BEGIN

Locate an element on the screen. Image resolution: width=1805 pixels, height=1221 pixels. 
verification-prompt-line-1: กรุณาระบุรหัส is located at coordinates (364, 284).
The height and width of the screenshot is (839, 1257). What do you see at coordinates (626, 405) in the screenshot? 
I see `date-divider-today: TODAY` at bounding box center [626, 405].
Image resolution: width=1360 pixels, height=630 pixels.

END
BEGIN

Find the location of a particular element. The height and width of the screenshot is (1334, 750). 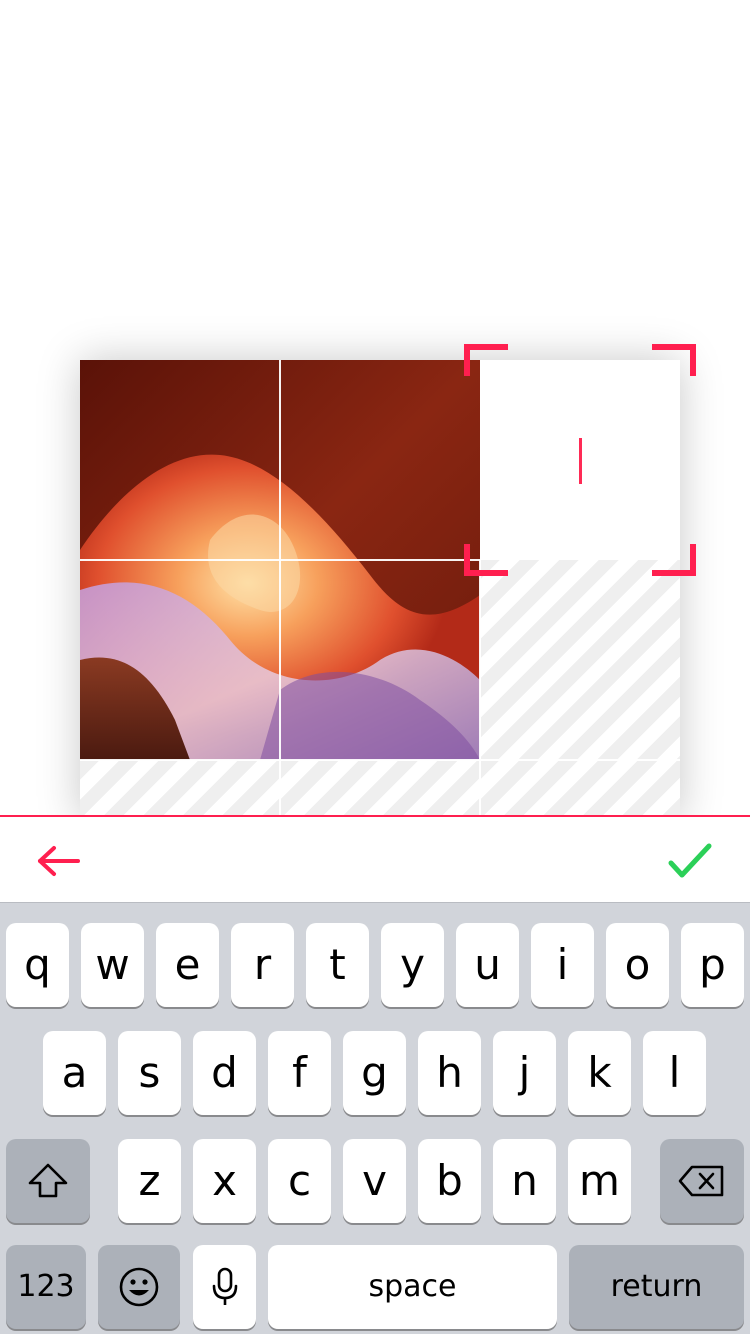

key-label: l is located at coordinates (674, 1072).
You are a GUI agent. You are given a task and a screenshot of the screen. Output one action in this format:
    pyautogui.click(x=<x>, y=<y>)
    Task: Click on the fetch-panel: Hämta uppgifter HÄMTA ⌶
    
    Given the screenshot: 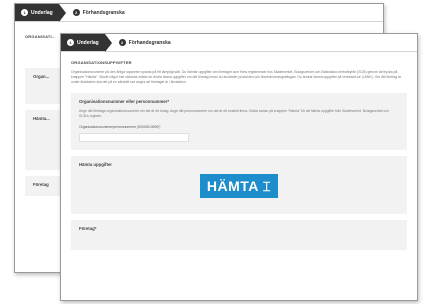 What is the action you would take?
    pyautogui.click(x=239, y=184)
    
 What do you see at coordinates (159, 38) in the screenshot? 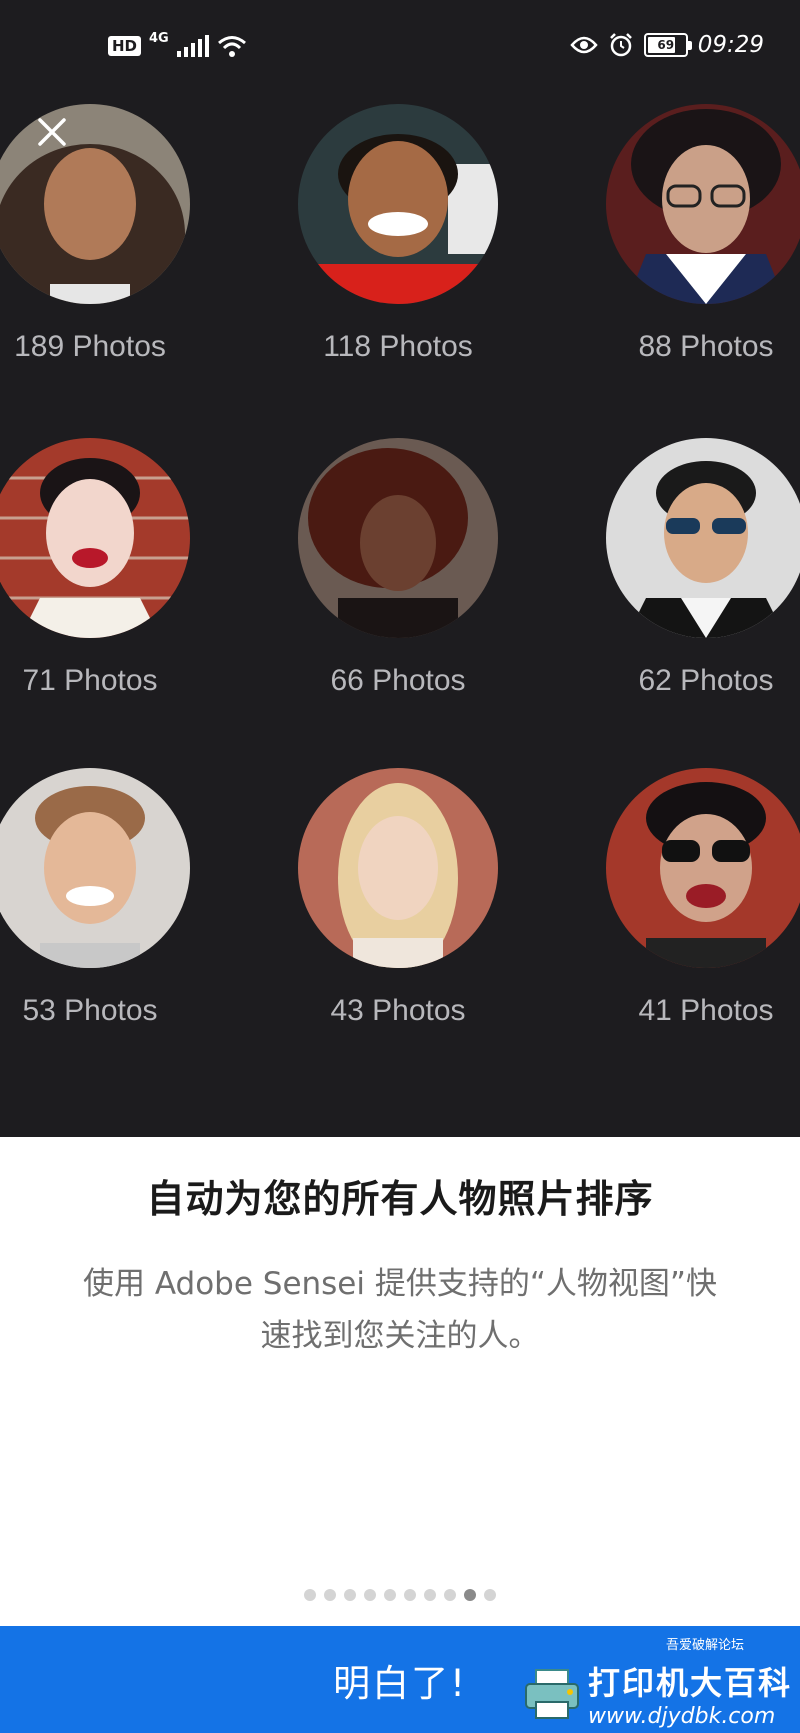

END

WORK TASK »
Rewrite the material from the line with "Locate an element" up to and including the line with "Image resolution: width=1360", renaming "pixels" to "px" and changing nothing else.

RESULT FOR THIS TASK »
Locate an element on the screen. Image resolution: width=1805 px, height=1221 px. 
verification-prompt-line-1: กรุณาระบุรหัส is located at coordinates (364, 284).
The height and width of the screenshot is (839, 1257). What do you see at coordinates (626, 405) in the screenshot? 
I see `date-divider-today: TODAY` at bounding box center [626, 405].
Image resolution: width=1360 px, height=630 px.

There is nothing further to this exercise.